いつまでもデブと思うなよ』岡田斗司夫著、新潮新書、700円(税別)

 さすがはオタキング、読ませ巧者だ。面白い。が、本当に面白くなるのは、読み終わってからである。コクが満点、というかありすぎ。

 著者のブログによると現時点で16万部出ているそうで、すでにベストセラー射程内、このタイミングで内容紹介なんかしても間抜けだから(みんなもう知ってるでしょ?)、少し踏み込んでみたい。

 さて、いきなり結論めくが、本書は二面性を備えた書物である。具体的にはこうなるかな。

  1. 1年間で50キロやせた「レコーディング・ダイエット」の手引きおよび体験録という実用書的側面
  2. 「見た目主義社会」に対する(身を挺しての)社会批評的側面

 断っておくと、私はBMIが19前後の標準体型でダイエットの必要はとくになく、したがって実用書としては読んでいない。

 初っ端、第1章で岡田は、日本社会はもはや「見た目主義社会」になっていると断言する。イケメンのほうが有利とかってレベルじゃなく、「見た目の印象」が「ファースト・ラベル(もっとも重要な情報)」として個人の社会的価値を決める時代になったというのだ。

 この社会では、外見によって人は「キャラ」設定をされる。太っている人はもちろん「デブ」だ。そして、このキャラは、学歴や家柄、仕事の評価や内面なんかではまず上書きされない。

 「見た目」によって貼られたラベル=キャラを変更することがかぎりなく困難である以上、「見た目」を良くする、つまり「デブ」であることから脱却するのが「もっとも経済効果のいい対応策」である、と結論される。

 ロジカルである。本人も言及しているけれど、ある意味では、出世作『ぼくたちの洗脳社会』(朝日新聞社)の変奏でもある。

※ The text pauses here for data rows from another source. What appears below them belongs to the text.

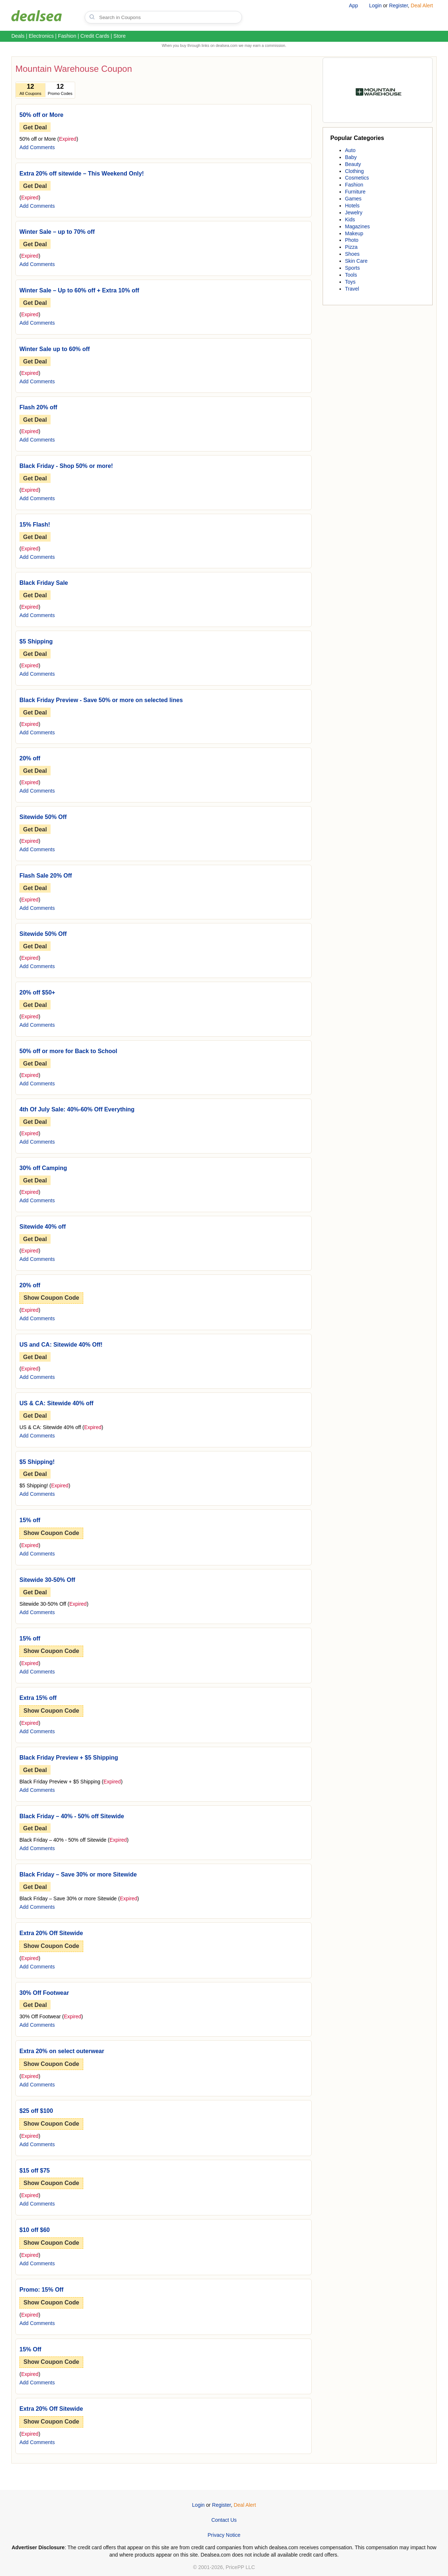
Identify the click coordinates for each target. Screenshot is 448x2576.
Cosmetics (357, 178)
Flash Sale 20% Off (45, 875)
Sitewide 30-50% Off (47, 1580)
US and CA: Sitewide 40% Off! (61, 1344)
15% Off (30, 2349)
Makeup (354, 233)
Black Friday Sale (43, 583)
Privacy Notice (224, 2535)
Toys (350, 282)
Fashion (67, 36)
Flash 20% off (38, 407)
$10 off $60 (34, 2230)
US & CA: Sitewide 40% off (56, 1403)
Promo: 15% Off (41, 2290)
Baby (351, 157)
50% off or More (41, 115)
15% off (29, 1520)
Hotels (352, 205)
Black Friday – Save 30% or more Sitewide (78, 1874)
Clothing (354, 171)
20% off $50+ (37, 992)
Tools (351, 275)
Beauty (353, 164)
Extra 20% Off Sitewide (51, 1933)
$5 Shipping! (37, 1462)
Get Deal (35, 127)
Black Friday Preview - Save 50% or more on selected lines (101, 700)
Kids (350, 219)
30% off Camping (43, 1168)
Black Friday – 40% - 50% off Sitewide (71, 1816)
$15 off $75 (34, 2170)
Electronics (41, 36)
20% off (29, 758)
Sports (352, 268)
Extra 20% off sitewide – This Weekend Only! (81, 173)
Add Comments (37, 147)
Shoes (352, 254)
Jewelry (353, 212)
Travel (352, 289)
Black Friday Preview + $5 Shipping (68, 1757)
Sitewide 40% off (42, 1227)
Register (398, 5)
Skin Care (356, 261)
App (353, 5)
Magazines (357, 226)
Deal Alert (422, 5)
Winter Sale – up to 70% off (57, 232)
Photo (352, 240)
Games (353, 199)
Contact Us (223, 2520)
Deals (18, 36)
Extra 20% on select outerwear (61, 2051)
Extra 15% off (37, 1698)
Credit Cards (94, 36)
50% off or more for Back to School (68, 1051)
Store (119, 36)
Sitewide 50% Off (43, 817)
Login (375, 5)
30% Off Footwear (44, 1993)
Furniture (355, 192)
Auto (350, 150)
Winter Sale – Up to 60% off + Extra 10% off (79, 290)
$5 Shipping (36, 641)
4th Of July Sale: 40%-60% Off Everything (77, 1109)
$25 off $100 (36, 2111)
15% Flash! (34, 524)
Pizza (351, 247)
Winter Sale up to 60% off (54, 349)
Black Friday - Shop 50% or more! (66, 466)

 この論評が第1章に置かれたことで、オタキングのダイエットは、「見た目主義社会」に対する、身を挺しての批評的実践じみたニュアンスを帯びるだろう。

 ところで、いまではほとんど意識されないけれど、ダイエットというのは、ニューエイジ運動に付随して発展というか展開してきた歴史を持つ。詳しくは、海野弘『世紀末シンドローム』(新曜社)や阿部嘉昭『精解サブカルチャー講義』(河出書房新社)などを参照のこと。

見た目を良くして、よりよき「周囲からの評価」を

 ニューエイジのいちばんの特徴は、身体性と精神性に価値を置き、お手軽に自己変容(改革)を目指すところにあった。政治的に挫折したヒッピーたちは社会に潜り込み、資本主義とニューエイジを融合させ、自己啓発というかたちに昇華する。だから、ビジネスとニューエイジはいまでもきわめて相性がいい。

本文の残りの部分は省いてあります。